Overseas Death, Burial Practices, and Ancestral Worship: An Interpretation for Cremation Practices among Diasporic Chinese in the Philippines


Speaker: Prof. Gyo Miyahara (宮原曉), Osaka University

Date: 22nd Oct 2015 (Thursday)

Time: 3:00pm – 4:30pm

Venue: 406B, Wong Foo Yuan Building, Chung Chi College, CUHK




Anthropological studies on Diasporic Chinese usually describe the migrant’s social world in the actuality of their lifetime experiences. Most of researchers assume that Chinese overseas are living in a space, which is given a form by nation-states involved, and tend to describe migrants’ actuality just focusing on their lifetime experiences. However, the social world is formed based not only on their lifetime experiences but also their views on the world after death. What is turning geographical space into “lived space” is migrants’ actuality acquired through their experiences, which is formed both through individual lifetime movements, productions, consumptions, reproductions and imagination on the world after death. This presentation will illustrate various burial practices among Diasporic Chinese in the Philippines, and discuss how deterritorialized and reterritorialized migrants have formed and managed “lived space” around them in the continuum of before and after death.

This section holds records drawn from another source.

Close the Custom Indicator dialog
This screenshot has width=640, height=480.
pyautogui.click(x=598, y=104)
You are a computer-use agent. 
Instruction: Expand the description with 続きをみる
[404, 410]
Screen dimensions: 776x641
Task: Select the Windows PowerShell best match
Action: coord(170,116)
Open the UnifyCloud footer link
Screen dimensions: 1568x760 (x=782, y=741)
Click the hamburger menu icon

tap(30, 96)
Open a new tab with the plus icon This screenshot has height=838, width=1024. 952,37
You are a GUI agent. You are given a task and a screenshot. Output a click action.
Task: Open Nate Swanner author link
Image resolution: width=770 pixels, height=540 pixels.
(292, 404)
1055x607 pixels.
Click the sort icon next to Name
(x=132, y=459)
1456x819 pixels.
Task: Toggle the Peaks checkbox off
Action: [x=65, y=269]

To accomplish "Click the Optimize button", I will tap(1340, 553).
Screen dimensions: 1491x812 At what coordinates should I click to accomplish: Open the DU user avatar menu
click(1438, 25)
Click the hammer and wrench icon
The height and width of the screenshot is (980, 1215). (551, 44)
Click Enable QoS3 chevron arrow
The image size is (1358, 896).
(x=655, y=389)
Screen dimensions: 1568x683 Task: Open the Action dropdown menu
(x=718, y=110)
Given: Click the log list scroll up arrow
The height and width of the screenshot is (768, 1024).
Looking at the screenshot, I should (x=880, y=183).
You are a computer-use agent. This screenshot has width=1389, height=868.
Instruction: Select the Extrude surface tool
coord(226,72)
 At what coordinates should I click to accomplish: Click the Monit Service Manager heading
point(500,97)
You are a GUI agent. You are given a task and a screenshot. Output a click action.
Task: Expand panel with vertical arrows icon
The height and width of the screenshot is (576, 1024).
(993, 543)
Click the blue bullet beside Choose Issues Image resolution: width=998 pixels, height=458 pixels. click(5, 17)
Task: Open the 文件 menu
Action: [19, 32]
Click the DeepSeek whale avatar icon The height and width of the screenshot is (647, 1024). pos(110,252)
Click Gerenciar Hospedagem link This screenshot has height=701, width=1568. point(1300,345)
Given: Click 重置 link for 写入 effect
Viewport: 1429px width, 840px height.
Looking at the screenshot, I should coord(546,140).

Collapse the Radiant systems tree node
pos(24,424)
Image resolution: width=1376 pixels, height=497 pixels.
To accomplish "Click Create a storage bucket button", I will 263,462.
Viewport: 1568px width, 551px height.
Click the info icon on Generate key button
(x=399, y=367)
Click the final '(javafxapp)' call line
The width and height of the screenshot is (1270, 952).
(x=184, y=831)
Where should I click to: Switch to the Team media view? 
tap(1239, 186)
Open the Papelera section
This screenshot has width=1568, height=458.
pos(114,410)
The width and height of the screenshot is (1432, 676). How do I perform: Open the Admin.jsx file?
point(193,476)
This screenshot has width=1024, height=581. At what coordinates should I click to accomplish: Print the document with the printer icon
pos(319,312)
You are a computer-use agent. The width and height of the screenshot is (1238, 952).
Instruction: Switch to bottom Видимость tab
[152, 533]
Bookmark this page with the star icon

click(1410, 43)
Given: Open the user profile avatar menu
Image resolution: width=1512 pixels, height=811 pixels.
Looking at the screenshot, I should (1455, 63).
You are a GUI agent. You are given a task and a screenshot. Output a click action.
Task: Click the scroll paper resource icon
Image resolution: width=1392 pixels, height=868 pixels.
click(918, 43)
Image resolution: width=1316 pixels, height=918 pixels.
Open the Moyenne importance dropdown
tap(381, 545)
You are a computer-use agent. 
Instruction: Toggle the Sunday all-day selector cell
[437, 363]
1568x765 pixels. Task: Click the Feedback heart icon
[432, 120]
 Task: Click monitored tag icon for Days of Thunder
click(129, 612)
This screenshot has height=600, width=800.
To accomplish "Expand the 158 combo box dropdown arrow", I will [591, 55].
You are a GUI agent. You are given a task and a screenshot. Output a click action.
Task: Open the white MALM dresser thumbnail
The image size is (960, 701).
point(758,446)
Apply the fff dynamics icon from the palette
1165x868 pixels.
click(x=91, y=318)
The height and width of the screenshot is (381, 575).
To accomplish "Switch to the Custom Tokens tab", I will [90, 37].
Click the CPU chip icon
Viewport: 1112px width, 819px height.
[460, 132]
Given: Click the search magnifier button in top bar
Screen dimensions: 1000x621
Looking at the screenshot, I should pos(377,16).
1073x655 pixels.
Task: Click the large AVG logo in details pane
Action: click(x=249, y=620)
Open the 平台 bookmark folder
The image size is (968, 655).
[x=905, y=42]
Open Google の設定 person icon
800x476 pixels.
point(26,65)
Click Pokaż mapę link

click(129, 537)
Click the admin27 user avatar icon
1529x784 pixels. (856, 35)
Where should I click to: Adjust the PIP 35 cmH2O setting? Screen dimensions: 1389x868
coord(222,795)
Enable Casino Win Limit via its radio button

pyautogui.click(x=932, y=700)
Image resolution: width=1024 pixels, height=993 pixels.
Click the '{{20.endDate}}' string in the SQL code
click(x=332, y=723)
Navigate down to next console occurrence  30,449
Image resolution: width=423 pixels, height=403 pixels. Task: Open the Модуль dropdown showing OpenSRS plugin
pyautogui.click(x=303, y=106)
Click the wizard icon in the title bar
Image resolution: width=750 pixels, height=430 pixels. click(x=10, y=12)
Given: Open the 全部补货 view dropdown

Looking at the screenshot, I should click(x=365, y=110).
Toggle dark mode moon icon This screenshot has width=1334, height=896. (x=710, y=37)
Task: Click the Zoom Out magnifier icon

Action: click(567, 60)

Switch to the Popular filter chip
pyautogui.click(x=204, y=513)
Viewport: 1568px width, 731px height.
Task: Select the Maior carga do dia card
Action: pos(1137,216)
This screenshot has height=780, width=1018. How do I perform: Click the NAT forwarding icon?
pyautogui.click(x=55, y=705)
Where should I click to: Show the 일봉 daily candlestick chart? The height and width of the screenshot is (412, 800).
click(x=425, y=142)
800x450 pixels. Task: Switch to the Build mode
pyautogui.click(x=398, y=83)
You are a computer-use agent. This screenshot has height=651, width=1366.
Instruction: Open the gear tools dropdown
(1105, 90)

Gyo Miyahara, a social anthropologist, is the Deputy Director and Professor in Global Collaboration Center at Osaka University. He is the Chair of the Steering Committee of the Japan Consortium for Area Studies. His current research topic include social anthropology on law and legal culture, and the impacts of migration and displacement on human life and culture, with specialization in Southeast Asia, Fujian, and Japan. His recent publication includes the edited volume Pain, Sadness, and Others: A Reflection on Fieldwork (Global Collaboration Center, 2015).